>> START Text segment

Indonesian Political, Business & Finance News

Paying foreigners affects balance of payment: Expert

| Source: JP

Paying foreigners affects balance of payment: Expert

JAKARTA (JP): The $2.4 billion in total salaries paid to
foreigners working in Indonesia each year is contributing to the
country's soaring balance of payment deficit, an economic
observer said.

"The presence of expatriates is one of several factors
contributing to our balance of payments deficit, besides freight
and insurance services payments," Polin Pos was quoted by Antara
as saying in Medan, North Sumatra yesterday.

Polin said the amount paid to expatriates' was catching up to
the annual $3.1 billion worth of exports from North Sumatra.

He predicted the number of foreigners working in Indonesia
would grow with the advent of free trade within the Association
of Southeast Asian Nations in 2003, and the Asia Pacific Economic
Cooperation (APEC) forum in 2020.

Indonesia suffered a more than $200 million deficit in its
balance of payments in the first semester of the 1996/97 fiscal
year between April and October, according to the Ministry of
Finance. The deficit is caused largely by a huge deficit in the
services accounts.

The Ministry of Manpower estimated in January last year that
based on their tax returns, the total wage bill for the 57,100
registered expatriates came to nearly $200 million, or $2.4
billion a year. By comparison, total remittances of salaries of
Indonesians working abroad amounted to only $100 million a year.

Polin called for greater efforts in Indonesia to equip its
workers with skills to compete with the onslaught of foreigners.

Strengthening human resources development could be an
effective means of keeping the balance of payments. The country
needed more professional workers to fill positions now held by
expatriates, he said.

He called for a complete overhaul of the management of human
resources development.

>> END Text segment

Exercise set:
**a)** For the news report on expatriate salaries, say whether each statement agrees with the text: (i) Polin Pos made his remarks in Medan, North Sumatra; (ii) North Sumatra's exports are worth $3.1 billion a year; (iii) Indonesians working abroad remit $500 million in salaries a year. Answer yes or no for each, and quote the words of the text that decide it.
**b)** In the news report on expatriate salaries, how many registered expatriates did the Ministry of Manpower's estimate cover?
**c)** Reproduce the passage of the news report on expatriate salaries that opens with the words containing "JAKARTA (JP): The" and closes with "North Sumatra yesterday.".

>> START Dataset records

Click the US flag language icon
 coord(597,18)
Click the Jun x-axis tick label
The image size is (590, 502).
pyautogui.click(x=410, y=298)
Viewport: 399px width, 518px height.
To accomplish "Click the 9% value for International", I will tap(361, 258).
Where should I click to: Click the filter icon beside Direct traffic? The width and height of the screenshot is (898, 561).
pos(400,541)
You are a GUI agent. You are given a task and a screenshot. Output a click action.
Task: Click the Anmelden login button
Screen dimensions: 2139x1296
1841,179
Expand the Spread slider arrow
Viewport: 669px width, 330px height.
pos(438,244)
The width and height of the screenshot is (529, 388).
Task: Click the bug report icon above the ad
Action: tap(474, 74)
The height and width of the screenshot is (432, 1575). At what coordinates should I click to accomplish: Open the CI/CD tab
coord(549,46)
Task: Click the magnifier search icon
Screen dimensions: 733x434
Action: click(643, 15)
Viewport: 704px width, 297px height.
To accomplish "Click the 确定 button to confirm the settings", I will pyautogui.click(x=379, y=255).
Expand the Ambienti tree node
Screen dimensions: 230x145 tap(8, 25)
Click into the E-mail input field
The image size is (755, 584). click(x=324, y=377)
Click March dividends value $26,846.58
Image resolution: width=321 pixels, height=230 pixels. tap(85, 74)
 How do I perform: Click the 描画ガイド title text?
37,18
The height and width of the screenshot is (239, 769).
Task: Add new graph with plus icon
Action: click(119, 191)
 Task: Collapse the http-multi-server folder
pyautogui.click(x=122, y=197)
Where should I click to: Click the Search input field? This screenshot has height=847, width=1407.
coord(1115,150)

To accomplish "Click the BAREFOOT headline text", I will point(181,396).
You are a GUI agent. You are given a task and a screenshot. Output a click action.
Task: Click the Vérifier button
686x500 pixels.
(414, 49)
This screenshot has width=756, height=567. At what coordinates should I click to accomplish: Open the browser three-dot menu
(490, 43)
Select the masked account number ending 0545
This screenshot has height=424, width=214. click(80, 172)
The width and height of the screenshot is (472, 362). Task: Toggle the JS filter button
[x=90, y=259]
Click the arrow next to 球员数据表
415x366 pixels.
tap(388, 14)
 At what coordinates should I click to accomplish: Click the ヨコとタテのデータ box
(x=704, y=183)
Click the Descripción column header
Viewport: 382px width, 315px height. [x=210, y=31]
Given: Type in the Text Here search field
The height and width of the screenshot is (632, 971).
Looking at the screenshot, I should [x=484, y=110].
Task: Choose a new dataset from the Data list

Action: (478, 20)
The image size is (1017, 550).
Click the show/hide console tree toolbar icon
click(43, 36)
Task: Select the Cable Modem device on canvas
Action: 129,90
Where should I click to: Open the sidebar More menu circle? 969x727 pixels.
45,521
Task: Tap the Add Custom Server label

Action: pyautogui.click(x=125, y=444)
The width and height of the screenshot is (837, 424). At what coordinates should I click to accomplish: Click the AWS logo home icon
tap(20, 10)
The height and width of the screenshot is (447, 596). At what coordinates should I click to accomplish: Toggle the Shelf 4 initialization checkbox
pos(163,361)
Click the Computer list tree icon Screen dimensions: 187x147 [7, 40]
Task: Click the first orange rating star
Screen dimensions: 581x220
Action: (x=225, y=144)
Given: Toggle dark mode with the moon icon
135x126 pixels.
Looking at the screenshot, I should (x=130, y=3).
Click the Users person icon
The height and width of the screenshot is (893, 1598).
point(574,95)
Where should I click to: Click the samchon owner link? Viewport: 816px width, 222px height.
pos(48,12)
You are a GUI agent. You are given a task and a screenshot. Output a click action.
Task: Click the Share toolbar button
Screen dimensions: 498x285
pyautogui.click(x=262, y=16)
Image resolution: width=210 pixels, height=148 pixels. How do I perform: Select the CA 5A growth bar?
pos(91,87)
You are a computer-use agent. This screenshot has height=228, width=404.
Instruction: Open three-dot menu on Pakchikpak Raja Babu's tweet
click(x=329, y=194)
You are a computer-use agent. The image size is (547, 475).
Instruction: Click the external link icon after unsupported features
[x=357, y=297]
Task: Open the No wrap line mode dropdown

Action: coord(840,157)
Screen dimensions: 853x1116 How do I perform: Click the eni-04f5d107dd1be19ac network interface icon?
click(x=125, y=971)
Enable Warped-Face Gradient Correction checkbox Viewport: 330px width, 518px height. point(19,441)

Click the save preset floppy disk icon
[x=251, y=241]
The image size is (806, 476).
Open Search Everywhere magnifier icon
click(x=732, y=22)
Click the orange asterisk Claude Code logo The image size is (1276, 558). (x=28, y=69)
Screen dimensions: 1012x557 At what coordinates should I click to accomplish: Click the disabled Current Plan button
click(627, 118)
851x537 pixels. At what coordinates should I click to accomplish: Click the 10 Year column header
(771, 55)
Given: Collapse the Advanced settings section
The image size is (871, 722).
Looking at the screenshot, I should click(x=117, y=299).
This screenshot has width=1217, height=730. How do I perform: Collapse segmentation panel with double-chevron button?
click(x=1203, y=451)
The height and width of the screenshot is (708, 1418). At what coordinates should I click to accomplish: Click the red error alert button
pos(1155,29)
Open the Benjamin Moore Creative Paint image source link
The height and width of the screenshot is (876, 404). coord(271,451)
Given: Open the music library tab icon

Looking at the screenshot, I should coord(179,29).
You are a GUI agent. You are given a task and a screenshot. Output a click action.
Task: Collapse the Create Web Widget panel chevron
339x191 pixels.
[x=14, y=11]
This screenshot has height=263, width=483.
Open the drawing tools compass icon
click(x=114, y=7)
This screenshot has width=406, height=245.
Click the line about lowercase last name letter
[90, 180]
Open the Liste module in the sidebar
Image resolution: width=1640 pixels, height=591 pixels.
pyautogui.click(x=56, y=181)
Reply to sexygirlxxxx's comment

>> END Dataset records

Outputs in order:
**a)**
(i) Yes: "as saying in Medan, North Sumatra yesterday"
(ii) Yes: "the annual $3.1 billion worth of exports from North Sumatra"
(iii) No: "total remittances of salaries of Indonesians working abroad amounted to only $100 million a year"

**b)** 57,100 registered expatriates.

**c)**
JAKARTA (JP): The $2.4 billion in total salaries paid to
foreigners working in Indonesia each year is contributing to the
country's soaring balance of payment deficit, an economic
observer said.

"The presence of expatriates is one of several factors
contributing to our balance of payments deficit, besides freight
and insurance services payments," Polin Pos was quoted by Antara
as saying in Medan, North Sumatra yesterday.